RED HOOK – Despite the driving rain on Sunday, hundreds of locals turned out for Red Hook’s fourth annual Barnacle Parade, a fun community event that commemorates the anniversary of Hurricane Sandy hitting the waterfront neighborhood and celebrates its resilient, tenacious residents.
Started in 2013, the year following the superstorm’s bringing a 12-foot storm surge and devastation to the neighborhood, the event remembers the unity that brought friends, neighbors, and families together to help each other out during the recovery process.
For the first time, this year’s event also hosted a fundraiser to help the many others who have recently suffered from the vicious 2017 hurricane season, with funds raised from merchandise sales as well as a raffle, going to support relief efforts in Puerto Rico.
“A group of us had been thinking about doing an annual event in Red Hook prior to Sandy, and the name ‘Barnacle’ may have even come up before the hurricane. After the hurricane, it had become really appropriate because we were flooded but we weren’t washed away,” said St. John Frizell following Sunday’s march. Frizell is the owner of Red Hook’s Fort Defiance and one of the parade’s founders.
“After Sandy we decided we had to do something to commemorate the event, but we didn’t want to do anything somber. There was lots of tragedy, but there was also a lot of coming together, so we wanted to do something to remember it in our own way,” he added.
“There’s always been one big, main float,” he explains, that attendees follow as it snakes its way from Pioneer Street and Van Brunt, over to Ferris Street and back round again, making stops at Steve’s Authentic Key Lime Pie, Sunny’s Bar, Brooklyn Crab, The Good Fork, and Fort Defiance, along the route for reinforcements as well as cheers of support.
“The first float was a generator because we all had generators going after the storm,” Frizell recalls. “The second year was an ode to the sanitation department who helped us out a lot after Sandy. It was a big garbage truck slash pirate ship. Last year was a beautiful arc. It’s always storm related,” he says. This year’s float featured the Statue of Liberty rowing a canoe filled with supplies to Puerto Rico.
Frizell, who has lived in Red Hook since 2002, says he thought Sunday’s event was “a great success…. The only regret I have is if the weather had been better, I think the turn out for the parade would have been better and we would have been able to raise more money.” He adds that most of the local businesses in the close-knit community donated items for the raffle, “There’s a tremendous raffle here today, really amazing prizes, all locally donated,” he says.

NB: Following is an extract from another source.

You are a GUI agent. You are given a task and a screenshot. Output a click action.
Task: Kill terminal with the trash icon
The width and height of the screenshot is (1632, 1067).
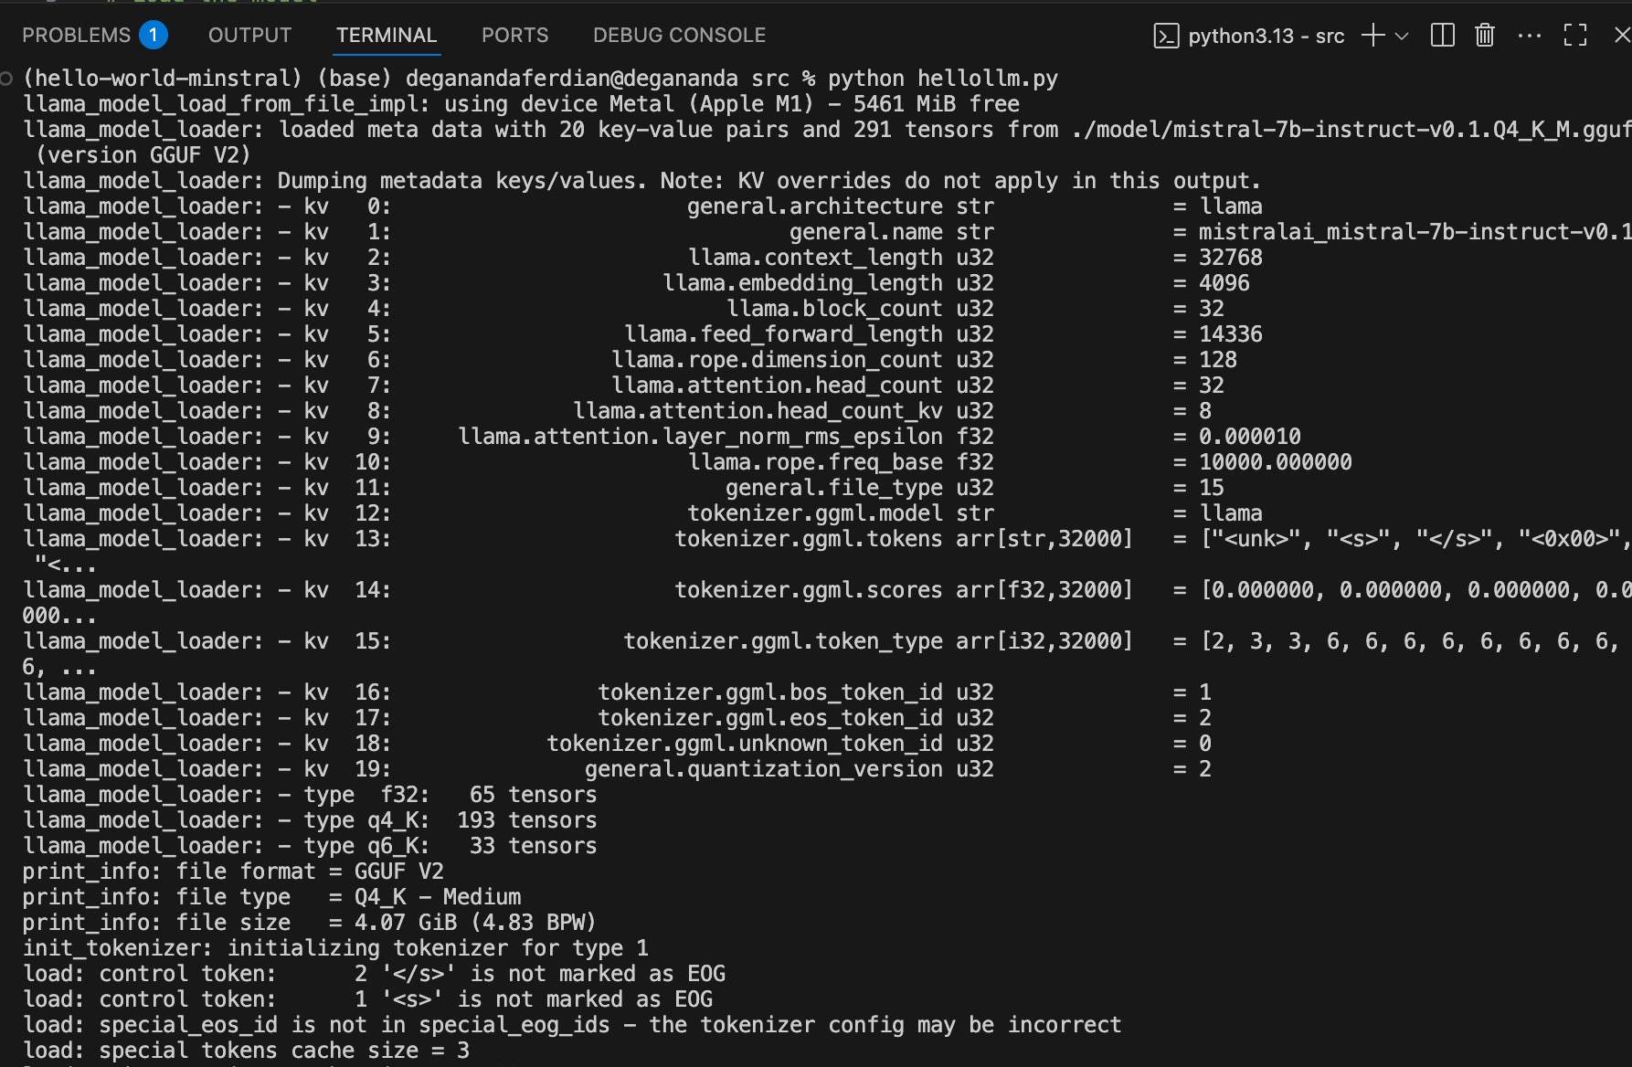(x=1485, y=36)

“We almost got a rain date for the parade but it turned out at the last minute we couldn’t,” he continued. “We’re very happy we rolled today.”
“To expect good weather on the anniversary of a devastating hurricane would be foolish.”
One of the neighbors helping to maneuver the Statue of Liberty float along the streets of Red Hook Sunday was Charles White. White has lived in the neighborhood since 2002 and opened up a local business, a custom woodwork shop, a couple of years back.
He remembers seeing the water come rushing down Imlay Street in 2012. He said he warned all his friends and neighbors about the surge before heading to higher ground in Park Slope. Fortunately, living on an upper level, his home escaped damage, though White did go without power and heat for a month following the storm. He recalls helping his neighbors clean up and make repairs after Sandy, even working with a group to siphon gas out of waterlogged cars to fuel up the generators everyone was using to power their homes and businesses.
He was happy to help out saying he loves the friendly Red Hook community, though he fears the neighborly, small-town vibe won’t last much longer, noting the area’s recent designation as the most expensive neighborhood in Brooklyn and the recent opening of the 160 Imlay Street luxury condo development. “The end is near,” he laments.